Hummel was greatly influential on later generations of pianists, including Chopin and Schumann. He died in 1837, ten years after Beethoven, and his music very much helped set the stage for German Romanticism. Most of his later career was based in Weimar, where Goethe was also based, and this helped him maintain a high profile in European culture of the time. This is Hummel's Rondo brillant in B flat, Op. 98, which dates from the early 1820s. [listen]

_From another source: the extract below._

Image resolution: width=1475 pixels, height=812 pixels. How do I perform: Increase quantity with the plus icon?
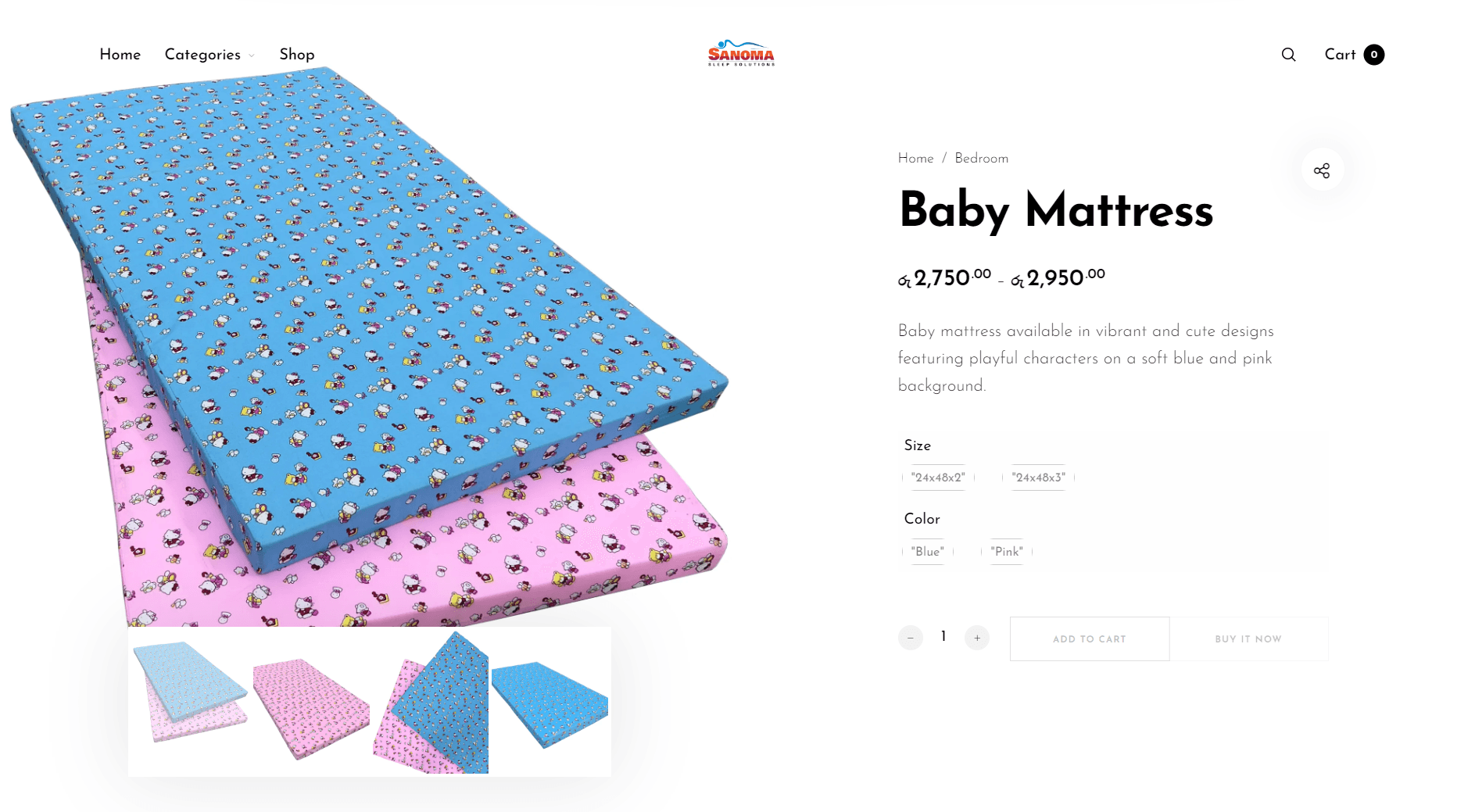(x=977, y=638)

The name Diabelli is remembered today mainly as belonging to the music publisher who brought about the composition of Beethoven's Diabelli Variations. But in addition to being a publisher, Anton Diabelli (who was born in 1781), was also a composer. He wrote an operetta, sacred music, songs, and works for piano. He also wrote a number of works which involve the guitar including a Serenata Concertante for flute, guitar and viola. [listen]
The next composer is much better-known. Carl Maria von Weber was born five years after Anton Diabelli, in 1786. Weber is one of the most important composers in German music, and one whose music is better known than most in this survey. Along with Beethoven and Schubert, he's perhaps one of the greatest figures in music by German-speaking composers of the early 19th century. His tragically early death in 1826 at the age of only 39 certainly robbed us of great things.
Weber's opera Der Freischütz is cited by most commentators as his finest achievement. It was first performed in Berlin in 1821 and it's usually regarded as the first real Romantic opera in German. The Wolf's Glen scene at the end of the second act is one of the great horror scenes. [listen]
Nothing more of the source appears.